Assignment:
Among the entries below, find the lines with the word "field" and copy them.

Dataset entries:
##############################

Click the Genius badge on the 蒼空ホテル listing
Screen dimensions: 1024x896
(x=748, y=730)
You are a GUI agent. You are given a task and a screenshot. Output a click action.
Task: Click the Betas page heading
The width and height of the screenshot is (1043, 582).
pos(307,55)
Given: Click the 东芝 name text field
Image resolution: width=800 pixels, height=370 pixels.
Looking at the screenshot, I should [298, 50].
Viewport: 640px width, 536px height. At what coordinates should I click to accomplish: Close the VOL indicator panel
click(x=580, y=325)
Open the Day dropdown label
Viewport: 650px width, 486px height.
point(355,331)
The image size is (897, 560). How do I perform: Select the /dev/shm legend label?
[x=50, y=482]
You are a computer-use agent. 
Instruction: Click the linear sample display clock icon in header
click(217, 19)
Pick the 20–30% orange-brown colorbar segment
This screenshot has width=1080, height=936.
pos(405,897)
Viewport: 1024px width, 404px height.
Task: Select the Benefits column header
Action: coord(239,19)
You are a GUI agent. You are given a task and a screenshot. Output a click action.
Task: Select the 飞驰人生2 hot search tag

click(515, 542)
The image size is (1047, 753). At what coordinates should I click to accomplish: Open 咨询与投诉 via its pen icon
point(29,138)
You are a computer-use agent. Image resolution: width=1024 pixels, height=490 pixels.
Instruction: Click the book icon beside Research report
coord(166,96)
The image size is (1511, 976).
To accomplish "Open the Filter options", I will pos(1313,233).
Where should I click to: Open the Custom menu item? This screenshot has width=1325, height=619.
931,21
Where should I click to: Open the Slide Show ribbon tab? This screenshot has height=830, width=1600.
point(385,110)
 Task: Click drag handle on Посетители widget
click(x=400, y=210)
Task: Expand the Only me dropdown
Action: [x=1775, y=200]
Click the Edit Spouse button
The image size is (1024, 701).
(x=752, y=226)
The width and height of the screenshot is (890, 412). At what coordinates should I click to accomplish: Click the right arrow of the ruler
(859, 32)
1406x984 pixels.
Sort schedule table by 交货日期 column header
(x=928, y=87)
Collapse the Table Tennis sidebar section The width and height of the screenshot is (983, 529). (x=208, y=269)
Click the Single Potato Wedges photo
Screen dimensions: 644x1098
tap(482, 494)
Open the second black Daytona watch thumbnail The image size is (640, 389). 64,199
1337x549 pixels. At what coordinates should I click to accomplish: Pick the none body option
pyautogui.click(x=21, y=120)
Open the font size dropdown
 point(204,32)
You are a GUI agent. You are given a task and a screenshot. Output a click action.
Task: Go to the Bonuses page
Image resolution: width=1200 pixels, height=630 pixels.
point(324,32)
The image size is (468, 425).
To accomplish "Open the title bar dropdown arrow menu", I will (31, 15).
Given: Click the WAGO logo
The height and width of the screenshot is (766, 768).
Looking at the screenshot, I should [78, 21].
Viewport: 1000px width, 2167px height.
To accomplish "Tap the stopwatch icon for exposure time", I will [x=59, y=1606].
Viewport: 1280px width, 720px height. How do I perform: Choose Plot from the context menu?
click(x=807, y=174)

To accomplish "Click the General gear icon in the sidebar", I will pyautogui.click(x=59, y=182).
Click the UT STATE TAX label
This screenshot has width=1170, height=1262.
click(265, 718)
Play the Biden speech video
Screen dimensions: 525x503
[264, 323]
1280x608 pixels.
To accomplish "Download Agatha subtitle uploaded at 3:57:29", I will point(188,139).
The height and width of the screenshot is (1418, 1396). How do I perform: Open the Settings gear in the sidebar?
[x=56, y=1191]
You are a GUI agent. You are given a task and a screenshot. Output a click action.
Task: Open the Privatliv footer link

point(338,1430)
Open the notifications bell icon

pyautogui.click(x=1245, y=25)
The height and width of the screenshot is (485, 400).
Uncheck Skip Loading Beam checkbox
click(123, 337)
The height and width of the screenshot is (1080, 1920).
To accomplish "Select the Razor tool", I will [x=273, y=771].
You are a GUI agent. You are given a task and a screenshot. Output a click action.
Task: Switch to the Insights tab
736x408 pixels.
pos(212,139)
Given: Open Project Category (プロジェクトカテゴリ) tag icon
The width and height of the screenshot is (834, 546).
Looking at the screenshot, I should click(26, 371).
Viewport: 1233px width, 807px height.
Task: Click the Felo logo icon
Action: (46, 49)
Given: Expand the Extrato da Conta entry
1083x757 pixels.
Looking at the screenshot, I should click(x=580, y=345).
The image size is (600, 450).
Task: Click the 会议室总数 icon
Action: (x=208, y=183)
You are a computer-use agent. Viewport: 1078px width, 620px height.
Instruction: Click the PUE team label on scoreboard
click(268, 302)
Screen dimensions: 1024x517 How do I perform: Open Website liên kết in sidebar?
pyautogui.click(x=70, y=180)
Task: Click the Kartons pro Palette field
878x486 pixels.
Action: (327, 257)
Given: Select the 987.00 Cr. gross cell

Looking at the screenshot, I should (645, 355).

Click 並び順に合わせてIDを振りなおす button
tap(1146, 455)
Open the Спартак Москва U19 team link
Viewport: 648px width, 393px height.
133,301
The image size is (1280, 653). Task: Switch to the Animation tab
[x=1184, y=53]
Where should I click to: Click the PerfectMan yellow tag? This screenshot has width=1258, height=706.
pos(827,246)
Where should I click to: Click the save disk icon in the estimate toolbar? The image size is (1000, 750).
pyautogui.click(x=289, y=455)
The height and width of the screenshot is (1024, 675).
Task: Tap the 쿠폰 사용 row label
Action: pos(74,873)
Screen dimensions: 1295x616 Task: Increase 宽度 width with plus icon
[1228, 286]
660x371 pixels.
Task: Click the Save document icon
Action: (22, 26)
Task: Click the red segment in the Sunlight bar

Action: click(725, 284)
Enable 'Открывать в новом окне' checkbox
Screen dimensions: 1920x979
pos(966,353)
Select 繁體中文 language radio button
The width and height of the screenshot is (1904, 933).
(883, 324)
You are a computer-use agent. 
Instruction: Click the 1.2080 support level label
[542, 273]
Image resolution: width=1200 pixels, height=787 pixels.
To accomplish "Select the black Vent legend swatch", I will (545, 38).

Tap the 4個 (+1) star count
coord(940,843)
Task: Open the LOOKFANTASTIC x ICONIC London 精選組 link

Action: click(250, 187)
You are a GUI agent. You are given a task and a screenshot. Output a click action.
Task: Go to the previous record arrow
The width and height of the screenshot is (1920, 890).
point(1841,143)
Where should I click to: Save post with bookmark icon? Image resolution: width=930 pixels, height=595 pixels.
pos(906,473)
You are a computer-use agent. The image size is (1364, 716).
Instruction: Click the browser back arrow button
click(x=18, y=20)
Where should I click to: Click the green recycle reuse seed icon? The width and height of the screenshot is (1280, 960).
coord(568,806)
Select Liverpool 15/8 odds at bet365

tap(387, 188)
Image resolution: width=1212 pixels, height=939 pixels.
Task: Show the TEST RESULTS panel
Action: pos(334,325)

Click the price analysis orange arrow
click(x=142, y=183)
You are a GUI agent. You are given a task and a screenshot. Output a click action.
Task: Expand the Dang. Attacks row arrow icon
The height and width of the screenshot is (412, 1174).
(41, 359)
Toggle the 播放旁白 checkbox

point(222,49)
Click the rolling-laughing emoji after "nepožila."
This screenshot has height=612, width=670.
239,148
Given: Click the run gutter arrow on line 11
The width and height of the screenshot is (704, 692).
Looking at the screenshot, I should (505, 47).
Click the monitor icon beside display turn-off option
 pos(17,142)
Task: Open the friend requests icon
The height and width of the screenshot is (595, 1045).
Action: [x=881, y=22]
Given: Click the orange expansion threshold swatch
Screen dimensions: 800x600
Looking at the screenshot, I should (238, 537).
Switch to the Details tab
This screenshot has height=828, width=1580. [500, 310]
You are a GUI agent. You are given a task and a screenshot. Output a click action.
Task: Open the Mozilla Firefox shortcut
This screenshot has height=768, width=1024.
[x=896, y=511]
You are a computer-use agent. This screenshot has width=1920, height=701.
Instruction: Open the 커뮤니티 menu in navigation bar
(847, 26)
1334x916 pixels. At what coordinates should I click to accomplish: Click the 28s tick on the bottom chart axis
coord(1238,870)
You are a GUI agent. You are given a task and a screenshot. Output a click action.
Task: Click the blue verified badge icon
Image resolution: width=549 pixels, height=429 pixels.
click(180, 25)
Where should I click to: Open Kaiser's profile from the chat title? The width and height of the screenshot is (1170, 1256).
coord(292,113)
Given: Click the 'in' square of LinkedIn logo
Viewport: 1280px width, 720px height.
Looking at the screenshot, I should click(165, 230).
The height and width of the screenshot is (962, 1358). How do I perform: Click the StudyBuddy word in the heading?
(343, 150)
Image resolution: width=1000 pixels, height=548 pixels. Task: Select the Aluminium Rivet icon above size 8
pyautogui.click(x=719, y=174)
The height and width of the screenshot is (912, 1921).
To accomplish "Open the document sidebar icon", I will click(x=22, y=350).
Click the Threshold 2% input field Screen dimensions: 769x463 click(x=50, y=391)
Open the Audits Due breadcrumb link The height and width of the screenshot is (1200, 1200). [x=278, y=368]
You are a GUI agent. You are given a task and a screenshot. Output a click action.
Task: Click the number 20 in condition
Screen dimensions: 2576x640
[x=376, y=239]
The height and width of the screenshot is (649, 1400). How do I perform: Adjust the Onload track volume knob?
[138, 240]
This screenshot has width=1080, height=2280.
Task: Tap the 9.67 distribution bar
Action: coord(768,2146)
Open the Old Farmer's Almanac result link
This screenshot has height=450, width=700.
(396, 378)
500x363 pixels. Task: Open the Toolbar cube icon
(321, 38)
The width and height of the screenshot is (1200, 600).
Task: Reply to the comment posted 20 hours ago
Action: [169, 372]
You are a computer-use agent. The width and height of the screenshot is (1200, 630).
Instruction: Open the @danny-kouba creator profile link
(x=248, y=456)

##############################

Problem solution:
Given: Click the 东芝 name text field
Task: Click the Kartons pro Palette field
Click the Threshold 2% input field Screen dimensions: 769x463 click(x=50, y=391)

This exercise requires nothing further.